Equity cannot be used to take back a benefit that was voluntarily but mistakenly conferred without consultation of the receiver. This maxim protects the doctrine of choice.
This maxim is very important in restitution. Restitution developed as a series of writs called special assumpsit, which were later additions in the courts of law, and were more flexible tools of recovery, based on equity. Restitution could provide means of recovery when people bestowed benefits on one another (such as giving money or providing services) according to contracts that would have been legally unenforceable.
However, pursuant to the equitable maxim, restitution does not allow a volunteer or “officious intermeddler” to recover. A volunteer is not merely someone who acts selflessly. In the legal (and equitable) context, it refers to someone who provides a benefit regardless of whether the recipient wants it. For example, when someone mistakenly builds an improvement on a home, neither equity nor restitution will allow the improver to recover from the homeowner.
An exception to this maxim can be seen in cases where the doctrine of estoppel applies.
Equity will provide no specific remedies where the parties are equal, or where neither has been wronged.

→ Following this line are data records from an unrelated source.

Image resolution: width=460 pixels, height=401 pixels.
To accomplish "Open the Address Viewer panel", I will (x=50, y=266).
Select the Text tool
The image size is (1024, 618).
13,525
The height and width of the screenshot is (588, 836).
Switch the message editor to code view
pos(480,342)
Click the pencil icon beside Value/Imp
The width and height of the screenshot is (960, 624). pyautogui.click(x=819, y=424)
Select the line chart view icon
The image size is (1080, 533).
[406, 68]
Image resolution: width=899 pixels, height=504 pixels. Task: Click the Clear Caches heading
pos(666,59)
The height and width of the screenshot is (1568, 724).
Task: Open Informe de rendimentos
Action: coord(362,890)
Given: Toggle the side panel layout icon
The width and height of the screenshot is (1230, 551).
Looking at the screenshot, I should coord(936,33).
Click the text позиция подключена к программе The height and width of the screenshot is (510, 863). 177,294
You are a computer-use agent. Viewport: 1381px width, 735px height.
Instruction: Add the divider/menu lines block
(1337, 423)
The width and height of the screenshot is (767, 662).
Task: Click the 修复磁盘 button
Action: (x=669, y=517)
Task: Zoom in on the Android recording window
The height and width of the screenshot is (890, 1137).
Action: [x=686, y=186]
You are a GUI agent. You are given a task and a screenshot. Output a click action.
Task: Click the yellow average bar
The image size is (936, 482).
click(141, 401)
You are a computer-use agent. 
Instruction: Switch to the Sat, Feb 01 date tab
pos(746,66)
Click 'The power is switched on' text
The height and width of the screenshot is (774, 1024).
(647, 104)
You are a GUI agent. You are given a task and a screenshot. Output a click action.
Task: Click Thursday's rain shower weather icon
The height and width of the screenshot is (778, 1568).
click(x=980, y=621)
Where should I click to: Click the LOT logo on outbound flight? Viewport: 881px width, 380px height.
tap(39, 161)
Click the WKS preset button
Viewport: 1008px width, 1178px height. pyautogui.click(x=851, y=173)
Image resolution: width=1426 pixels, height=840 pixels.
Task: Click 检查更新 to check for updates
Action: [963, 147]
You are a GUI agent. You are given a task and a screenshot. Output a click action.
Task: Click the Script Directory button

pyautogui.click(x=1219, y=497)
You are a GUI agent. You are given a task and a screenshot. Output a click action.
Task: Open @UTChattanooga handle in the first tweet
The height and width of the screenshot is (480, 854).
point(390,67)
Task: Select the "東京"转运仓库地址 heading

The significance of this maxim is that applicants to the chancellors often did so because of the formal pleading of the law courts, and the lack of flexibility they offered to litigants. Law courts and legislature, as lawmakers, through the limits of the substantive law they had created, thus inculcated a certain status quo that affected private conduct, and private ordering of disputes. Equity, in theory, had the power to alter that status quo, ignoring the limits of legal relief, or legal defenses. But courts of equity were hesitant to do so. This maxim reflects the hesitancy to upset the legal status quo. If in such a case, the law created no cause of action, equity would provide no relief; if the law did provide relief, then the applicant would be obligated to bring a legal, rather than equitable action. This maxim overlaps with the previously mentioned “equity follows the law.”
This maxim operates where there are two or more competing equitable interests; when two equities are equal the original interest (i.e., the first in time) will succeed.
If a donor has made an imperfect gift, i.e. lacking the formalities required at common law, equity will not assist the intended donee. This maxim is a subset of equity will not assist a volunteer .
Note the exception in Strong v Bird (1874) LR 18 Eq 315. If the donor appoints the intended donee as executor of his/her will, and the donor subsequently dies, equity will perfect the imperfect gift.
Equity prevents a party from relying upon an absence of a statutory formality if to do so would be unconscionable and unfair. This can occur in secret trusts and also constructive trusts and so on.
If there is no trustee, whoever has legal title to the trust property will be considered the trustee. Otherwise, a court may appoint a trustee. In Ireland, the trustee may be any administrator of a charity to which the trust is related.